When the best solution in a given generation is consistently better than say 80-85%, you can halt the code. A perfect score would be 100%, so this GA-derived strategy is getting close to optimal and should be comparable to reasonable human strategies. But why? Are the strategies the same? Plug it into the web app and watch it work.
When you reach this point, show your results to the teacher. You must reach this point for full marks in the lab.
The optimal solution (~95%?) evolved by the genetic algorithm is sneaky good. It may take many runs to evolve a solution that gets those last few percentage points, but it is worth it because something truly interesting will happen. The goal here is to understand the magic in this optimal solution.
Once your optimal GA solution scores in the mid 90s, submit it to the web app and prepare a short report answering the following questions. Be sure to include your optimal solution in your report!
Task 4. No cans nearby
When there are no cans near Robby, a common human strategy is to assign a random move, but what does the GA suggest? If this situation persists, Robby will repeatedly carry out the same action and should eventually encounter a wall. If there are still no cans nearby, what do you expect him to do? What does he do? Again, if this situation repeats, Robby will repeatedly carry out the same action and should eventually encounter another wall. If there are still no cans nearby, what do you expect him to do? What does he do? Yet again, if this situation repeats, Robby will repeatedly carry out the same action and should eventually encounter yet another wall. If there are still no cans nearby, what do you expect him to do? What does he do?
Run DrawStudents.java using Test Case 2 to see how your optimal Robby behaves in a nearly empty room. A pattern should be apparent now as to how Robby searches for cans. Explain Robby’s strategy for searching for cans.
Task 5. Many cans nearby
When there are cans in the E, W and C positions, a common human strategy is to pick up the can at the current position and then move to another site with a can, but what does the GA suggest?
Run DrawStudents.java using Test Case 3 to see how Robby behaves in this situation. You can also check Test Case 4. Explain Robby’s strategy when he sees many cans.
Task 6. Randomness
How many 4s and 6s appear in the optimum gene sequence? At the start, they each occur roughly 1/7th of the time. How about at convergence? Why should there be any 4s? How many truly random moves does Robby make and in what situations?

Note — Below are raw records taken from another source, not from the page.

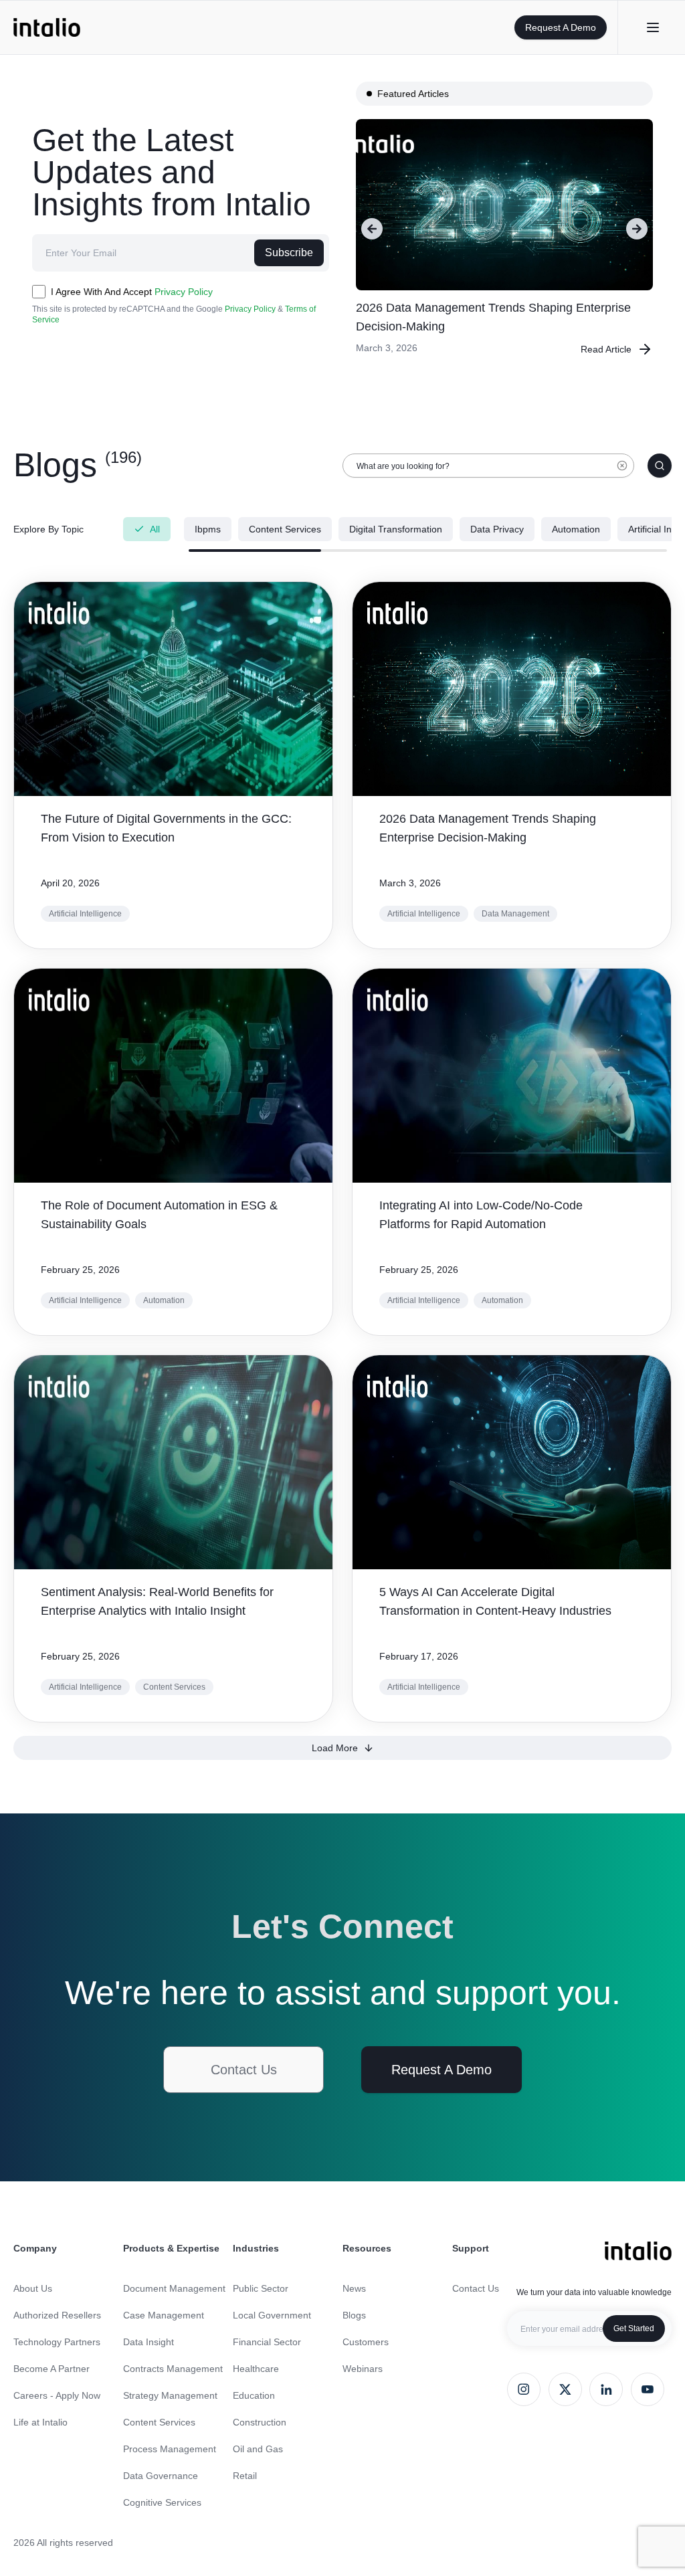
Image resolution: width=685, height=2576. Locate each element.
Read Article (606, 349)
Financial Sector (267, 2342)
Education (254, 2395)
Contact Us (244, 2069)
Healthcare (256, 2368)
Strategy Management (170, 2395)
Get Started (633, 2328)
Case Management (163, 2315)
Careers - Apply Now (56, 2395)
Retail (245, 2475)
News (354, 2288)
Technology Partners (56, 2342)
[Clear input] (622, 472)
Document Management (174, 2288)
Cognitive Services (162, 2502)
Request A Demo (560, 27)
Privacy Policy (184, 291)
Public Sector (260, 2288)
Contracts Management (173, 2368)
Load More (335, 1748)
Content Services (159, 2422)
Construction (259, 2422)
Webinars (362, 2368)
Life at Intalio (40, 2422)
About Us (32, 2288)
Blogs (354, 2315)
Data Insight (148, 2342)
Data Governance (160, 2475)
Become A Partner (51, 2368)
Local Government (272, 2315)
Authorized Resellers (57, 2315)
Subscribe (289, 252)
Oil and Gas (258, 2449)
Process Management (169, 2449)
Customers (365, 2342)
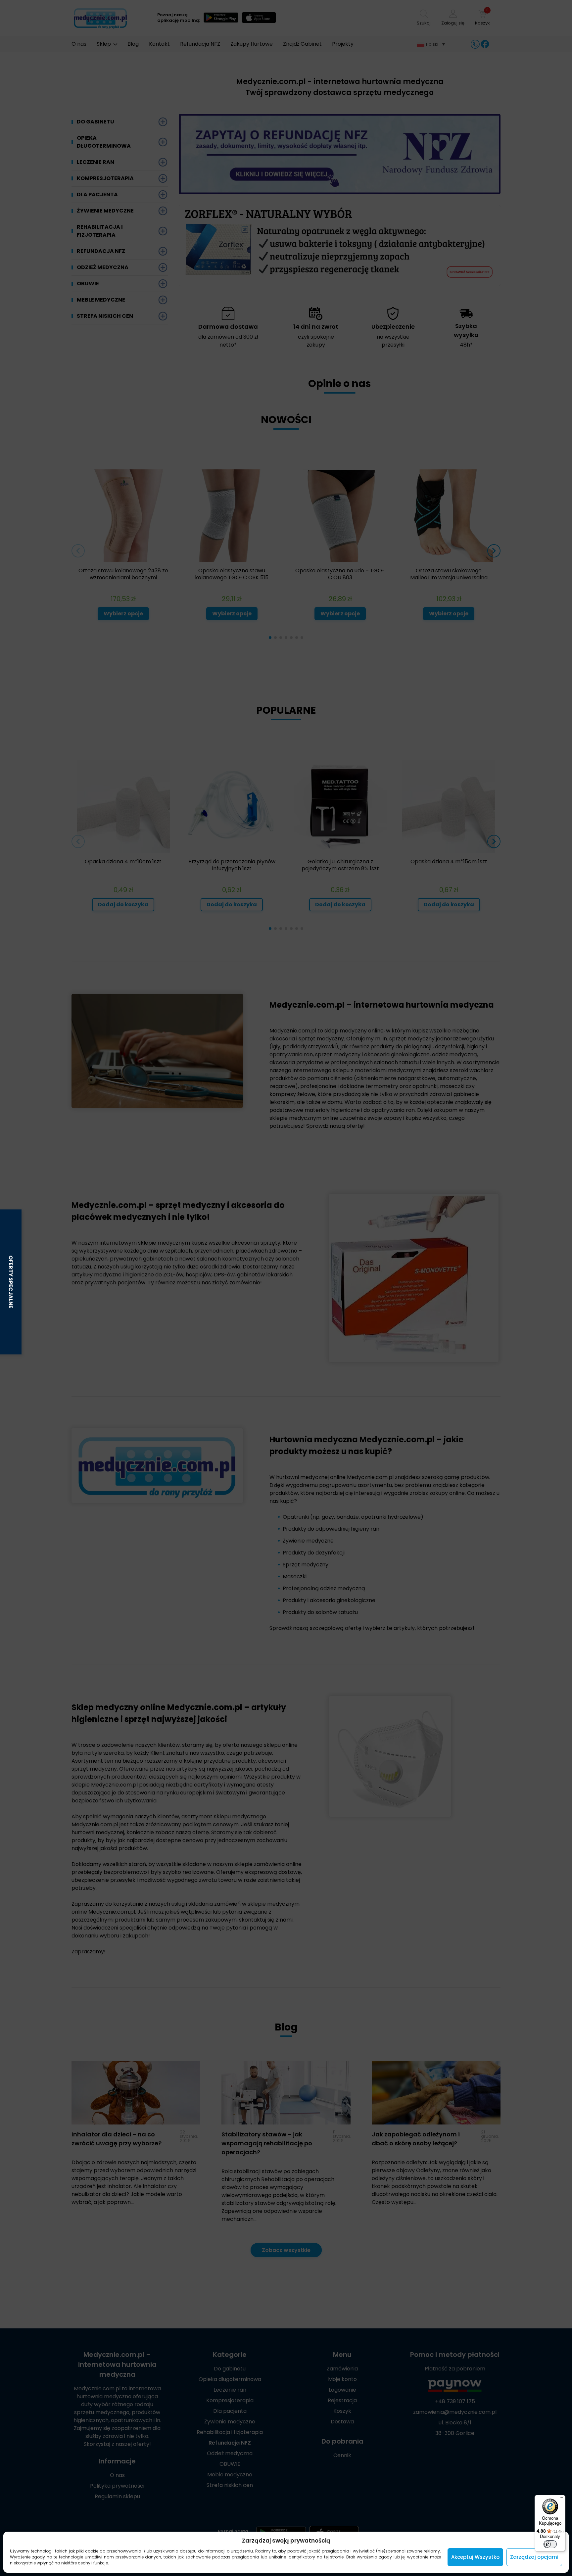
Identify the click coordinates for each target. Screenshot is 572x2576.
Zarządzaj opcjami (534, 2556)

Call the analyze function (line 47) in DrawStudents.java to see what genes contain 4s or 6s.
Task 7. Specificity
The primary difference between the human strategy and the GA strategy is the cooperation between genes. Common human strategies are based solely on what Robby currently sees, but the GA strategy is in some sense deeper: it assigns actions based on Robby’s behaviour in other situations, which is evidently more efficient. But it is also worth noting that the GA evolved Robby’s strategy for a particular environment and it will not work nearly as well in other environments. Compare the GA strategy and the human strategy for a room full of cans.
Run DrawStudents.java using Test Case 5. Run the code a few times. Which strategy is better?
Task 8. (Optional)
Can you find a strategy that outperforms the GA? Are there any adjustments you might make to the GA solution to eke out a slightly higher score?
Do whatever you can to get the absolute highest possible score and submit it to the web app.